Turn every one of the entries below into a numbered list, one line per number, and drop the blank lines.

[Rows on where targets appear]
** start **

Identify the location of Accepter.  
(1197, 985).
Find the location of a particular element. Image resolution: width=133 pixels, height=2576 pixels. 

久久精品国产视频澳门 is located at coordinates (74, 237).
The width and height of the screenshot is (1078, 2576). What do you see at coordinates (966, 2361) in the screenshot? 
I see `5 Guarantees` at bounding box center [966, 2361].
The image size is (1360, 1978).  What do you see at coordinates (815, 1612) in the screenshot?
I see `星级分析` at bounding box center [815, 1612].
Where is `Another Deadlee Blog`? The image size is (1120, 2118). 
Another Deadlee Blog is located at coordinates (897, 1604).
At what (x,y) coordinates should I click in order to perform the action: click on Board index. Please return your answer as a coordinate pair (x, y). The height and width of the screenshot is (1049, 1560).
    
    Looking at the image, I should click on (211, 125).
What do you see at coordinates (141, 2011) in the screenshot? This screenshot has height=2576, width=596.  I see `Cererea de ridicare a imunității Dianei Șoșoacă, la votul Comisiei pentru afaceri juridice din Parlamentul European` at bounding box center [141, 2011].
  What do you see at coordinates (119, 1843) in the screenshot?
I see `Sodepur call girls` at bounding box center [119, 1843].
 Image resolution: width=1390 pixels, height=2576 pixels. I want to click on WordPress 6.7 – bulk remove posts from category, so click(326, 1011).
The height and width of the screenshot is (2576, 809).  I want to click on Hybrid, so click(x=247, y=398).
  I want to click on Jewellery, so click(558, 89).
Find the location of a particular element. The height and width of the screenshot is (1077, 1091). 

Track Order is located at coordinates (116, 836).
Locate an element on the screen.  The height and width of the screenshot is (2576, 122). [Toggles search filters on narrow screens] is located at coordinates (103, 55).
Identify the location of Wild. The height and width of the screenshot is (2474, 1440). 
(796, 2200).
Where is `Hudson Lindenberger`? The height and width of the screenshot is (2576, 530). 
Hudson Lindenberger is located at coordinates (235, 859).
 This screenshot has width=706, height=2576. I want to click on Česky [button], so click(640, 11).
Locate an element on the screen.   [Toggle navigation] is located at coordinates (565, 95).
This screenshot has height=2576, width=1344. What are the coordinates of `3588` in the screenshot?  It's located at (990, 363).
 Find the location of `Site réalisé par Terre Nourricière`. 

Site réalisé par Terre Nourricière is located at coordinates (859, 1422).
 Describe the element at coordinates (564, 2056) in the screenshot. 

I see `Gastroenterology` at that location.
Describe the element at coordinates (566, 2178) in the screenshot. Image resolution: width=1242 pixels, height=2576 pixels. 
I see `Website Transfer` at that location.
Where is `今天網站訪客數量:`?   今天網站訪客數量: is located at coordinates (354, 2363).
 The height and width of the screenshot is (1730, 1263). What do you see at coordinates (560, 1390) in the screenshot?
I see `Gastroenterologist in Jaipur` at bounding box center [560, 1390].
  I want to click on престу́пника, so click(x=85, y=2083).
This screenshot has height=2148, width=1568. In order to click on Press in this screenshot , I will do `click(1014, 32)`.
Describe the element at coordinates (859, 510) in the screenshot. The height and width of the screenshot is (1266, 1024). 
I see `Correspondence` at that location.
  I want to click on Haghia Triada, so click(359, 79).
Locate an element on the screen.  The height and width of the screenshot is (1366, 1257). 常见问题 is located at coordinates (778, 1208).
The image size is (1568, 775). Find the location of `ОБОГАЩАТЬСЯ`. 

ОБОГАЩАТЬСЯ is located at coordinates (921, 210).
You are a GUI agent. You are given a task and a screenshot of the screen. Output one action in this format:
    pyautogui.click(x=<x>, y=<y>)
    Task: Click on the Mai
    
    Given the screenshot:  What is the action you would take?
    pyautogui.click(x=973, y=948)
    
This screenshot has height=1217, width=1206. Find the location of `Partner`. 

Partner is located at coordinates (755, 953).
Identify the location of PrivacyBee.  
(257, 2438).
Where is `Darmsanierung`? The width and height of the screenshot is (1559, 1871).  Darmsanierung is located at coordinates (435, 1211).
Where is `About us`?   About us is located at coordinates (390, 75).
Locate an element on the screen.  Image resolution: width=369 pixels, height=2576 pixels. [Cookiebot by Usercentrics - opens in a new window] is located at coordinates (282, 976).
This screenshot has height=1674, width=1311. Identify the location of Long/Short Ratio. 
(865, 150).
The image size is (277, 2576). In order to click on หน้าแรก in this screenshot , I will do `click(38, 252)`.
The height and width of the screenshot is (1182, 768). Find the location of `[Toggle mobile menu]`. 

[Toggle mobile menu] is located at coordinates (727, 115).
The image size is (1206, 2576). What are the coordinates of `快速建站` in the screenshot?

** end **

EXPECTED ANSWER:
1. Identify the location of Accepter.  
2. (1197, 985).
3. Find the location of a particular element. Image resolution: width=133 pixels, height=2576 pixels. 
4. 久久精品国产视频澳门 is located at coordinates (74, 237).
5. The width and height of the screenshot is (1078, 2576). What do you see at coordinates (966, 2361) in the screenshot? 
6. I see `5 Guarantees` at bounding box center [966, 2361].
7. The image size is (1360, 1978).  What do you see at coordinates (815, 1612) in the screenshot?
8. I see `星级分析` at bounding box center [815, 1612].
9. Where is `Another Deadlee Blog`? The image size is (1120, 2118). 
10. Another Deadlee Blog is located at coordinates (897, 1604).
11. At what (x,y) coordinates should I click in order to perform the action: click on Board index. Please return your answer as a coordinate pair (x, y). The height and width of the screenshot is (1049, 1560).
12.     Looking at the image, I should click on (211, 125).
13. What do you see at coordinates (141, 2011) in the screenshot? This screenshot has height=2576, width=596.  I see `Cererea de ridicare a imunității Dianei Șoșoacă, la votul Comisiei pentru afaceri juridice din Parlamentul European` at bounding box center [141, 2011].
14.   What do you see at coordinates (119, 1843) in the screenshot?
15. I see `Sodepur call girls` at bounding box center [119, 1843].
16.  Image resolution: width=1390 pixels, height=2576 pixels. I want to click on WordPress 6.7 – bulk remove posts from category, so click(326, 1011).
17. The height and width of the screenshot is (2576, 809).  I want to click on Hybrid, so click(x=247, y=398).
18.   I want to click on Jewellery, so click(558, 89).
19. Find the location of a particular element. The height and width of the screenshot is (1077, 1091). 
20. Track Order is located at coordinates (116, 836).
21. Locate an element on the screen.  The height and width of the screenshot is (2576, 122). [Toggles search filters on narrow screens] is located at coordinates (103, 55).
22. Identify the location of Wild. The height and width of the screenshot is (2474, 1440). 
23. (796, 2200).
24. Where is `Hudson Lindenberger`? The height and width of the screenshot is (2576, 530). 
25. Hudson Lindenberger is located at coordinates (235, 859).
26.  This screenshot has width=706, height=2576. I want to click on Česky [button], so click(640, 11).
27. Locate an element on the screen.   [Toggle navigation] is located at coordinates (565, 95).
28. This screenshot has height=2576, width=1344. What are the coordinates of `3588` in the screenshot?  It's located at (990, 363).
29.  Find the location of `Site réalisé par Terre Nourricière`. 
30. Site réalisé par Terre Nourricière is located at coordinates (859, 1422).
31.  Describe the element at coordinates (564, 2056) in the screenshot. 
32. I see `Gastroenterology` at that location.
33. Describe the element at coordinates (566, 2178) in the screenshot. Image resolution: width=1242 pixels, height=2576 pixels. 
34. I see `Website Transfer` at that location.
35. Where is `今天網站訪客數量:`?   今天網站訪客數量: is located at coordinates (354, 2363).
36.  The height and width of the screenshot is (1730, 1263). What do you see at coordinates (560, 1390) in the screenshot?
37. I see `Gastroenterologist in Jaipur` at bounding box center [560, 1390].
38.   I want to click on престу́пника, so click(x=85, y=2083).
39. This screenshot has height=2148, width=1568. In order to click on Press in this screenshot , I will do `click(1014, 32)`.
40. Describe the element at coordinates (859, 510) in the screenshot. The height and width of the screenshot is (1266, 1024). 
41. I see `Correspondence` at that location.
42.   I want to click on Haghia Triada, so click(359, 79).
43. Locate an element on the screen.  The height and width of the screenshot is (1366, 1257). 常见问题 is located at coordinates (778, 1208).
44. The image size is (1568, 775). Find the location of `ОБОГАЩАТЬСЯ`. 
45. ОБОГАЩАТЬСЯ is located at coordinates (921, 210).
46. You are a GUI agent. You are given a task and a screenshot of the screen. Output one action in this format:
47.     pyautogui.click(x=<x>, y=<y>)
48.     Task: Click on the Mai
49.     Given the screenshot:  What is the action you would take?
50.     pyautogui.click(x=973, y=948)
51. This screenshot has height=1217, width=1206. Find the location of `Partner`. 
52. Partner is located at coordinates (755, 953).
53. Identify the location of PrivacyBee.  
54. (257, 2438).
55. Where is `Darmsanierung`? The width and height of the screenshot is (1559, 1871).  Darmsanierung is located at coordinates (435, 1211).
56. Where is `About us`?   About us is located at coordinates (390, 75).
57. Locate an element on the screen.  Image resolution: width=369 pixels, height=2576 pixels. [Cookiebot by Usercentrics - opens in a new window] is located at coordinates (282, 976).
58. This screenshot has height=1674, width=1311. Identify the location of Long/Short Ratio. 
59. (865, 150).
60. The image size is (277, 2576). In order to click on หน้าแรก in this screenshot , I will do `click(38, 252)`.
61. The height and width of the screenshot is (1182, 768). Find the location of `[Toggle mobile menu]`. 
62. [Toggle mobile menu] is located at coordinates (727, 115).
63. The image size is (1206, 2576). What are the coordinates of `快速建站` in the screenshot?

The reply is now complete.